L’ arroganza della diffidenza si evince nella tendenza alla facile squalifica professionale e all’ interno della presunzione dell’ impossibilità di esercitare ogni forma di aiuto e di cura, in tal senso qualsiasi dolore è presuntuoso.
L’ arrogante della sofferenza si rivela gia mentre si fissa il primo appuntamento. Da fastidio, vuole l, orario ideale, manipolativo che ti costringe e ti porta sui suoi impegni e magari in seduta non si presenta. È una sconfitta pre annunciata che rende prepotente e presuntuoso il dolore che acceca la persona sofferente.
Chi depone le armi, i remi in barca, chi si fa mettere in ginocchio, strisciare o continuare a lasciarsi calpestare o farsi sputare in faccia,
Nutrirà una scarsa fiducia negli altri, sara propenso al fai da te, all’ arroganza nel non credere in nessuno, nemneno nel fidarsi ed affidarsi professionista.
Passa da una arroganza subita ad una agita, la saccenza è aver imparato a fidarsi solo di se stesso anche nel periodo delle vacche magre.
La sofferenza o fa riflettere o rende flaccidi disumani, increduli e cattivi, diffidenti, esclusivisti, narcisisti patologici, esclusionisti, presuntuosi, colti della propria boria , del proprio pathos, la saccenza di chi non potrà mai star bene o essere compreso o mai aiutato, che non conoscerà mai la salute, perché il dolore crogiola, coccola e paradossalmente diviene casa ecunica condizione di vita che rende sufficienti e colti, eruditi sui Bignami delle proprie convinzioni.

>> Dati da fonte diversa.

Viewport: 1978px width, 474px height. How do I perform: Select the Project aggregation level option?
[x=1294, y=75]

Con il proprio dolore si è talmente così protetti all’ interno di un carcere che è, capace di rendere il mondo impotente.
Ida Bauer afferma: “se la sofferenza vi ha reso cattivi, l’ avete sprecata”. La sofferenza può essere curata o diviene cattiveria e presunzione se si afferma la sua non curabilità.

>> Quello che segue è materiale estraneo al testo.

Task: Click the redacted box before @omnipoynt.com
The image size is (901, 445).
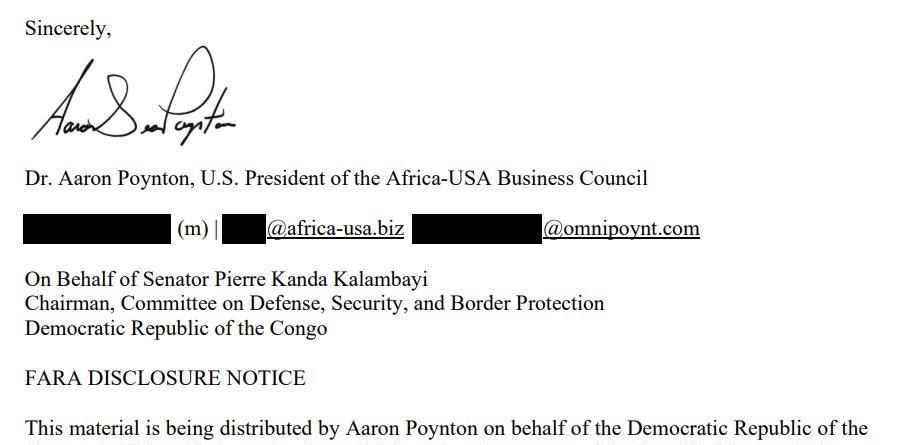Action: (x=477, y=229)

Chi soffre, per urgenza, fa pressing per ottenere un appuntamento, cerca la stanza dei miracoli, ma quando realizza che per aiutarlo devi attentamente osservarlo e studiarlo, perde l’ illusione del miracolo e perdi il ruolo di primario della magica clinica dalle 100 recensioni e se lasci intendere che alla sfera di cristallo dovrai sostituire la sua testa come sfera, decade la sua aspettatuva la tua stima, si fa cerca un pieno di imprevisti, annulla le visite, ma si ripresenta poi per ripetuti codice rosso..
E se l’ addolorata teme che la cura possa diventare dipendenza, la interrompe al nascere omettendo quanto dipendente sia già stato dai propri ventennali sintomi. Non c’è cura che possa mai essere efficace, se non vien fatta con continuità e magaari per una breve e momentanea dipendenza. Un arrogante ludopatico, dopo aver delapidato i suoi beni di circa cinque milioni di auro, chiede in prima seduta un preventivo di spesa per la cura della sua malattia.
E la domanda più affascinante di un paziente è quella che chiede se la prima visita è gratuita, essendo secondo il suo criterio, “solo di conoscenza”, rendendo suo,come un diritto acquisito, il tuo tempo. Questa è la saccenza della sofferenza. Non si è mai sentito chiedere ad un cardiologo se la sua prima visita fosse gratuita. È vero che se fai il lavoro che è la tua passione, non lavorerai un giorno, pertanto che senso avrebbe pagare.
Ognuno cerca il piu bravo professionista, che abbia un curriculum esteso, il più referenziato, il migliore recensito, con la massima esperienza, ma la presunzione del dolore lo porta ad affermare, che 1 € è tanto per un ora di consulenza, ma oltte alla competenza, un ora di vita quanto vale, avrebbe un valore inestimabile ?
Per aiutare un uomo e risolvere un suo problema serve la chiamata, la vocazione, la passione, l’attitudine, l’ umanità, la dedizione e l’ estenuante curiosità del ricercatore, serve la pazienza e la collaborazione di un paziente che si renda paziente, per ripercorrere insieme in modo del tutto complice, empatico e collaborativo, la strada e la risalita verso la sua liberazione.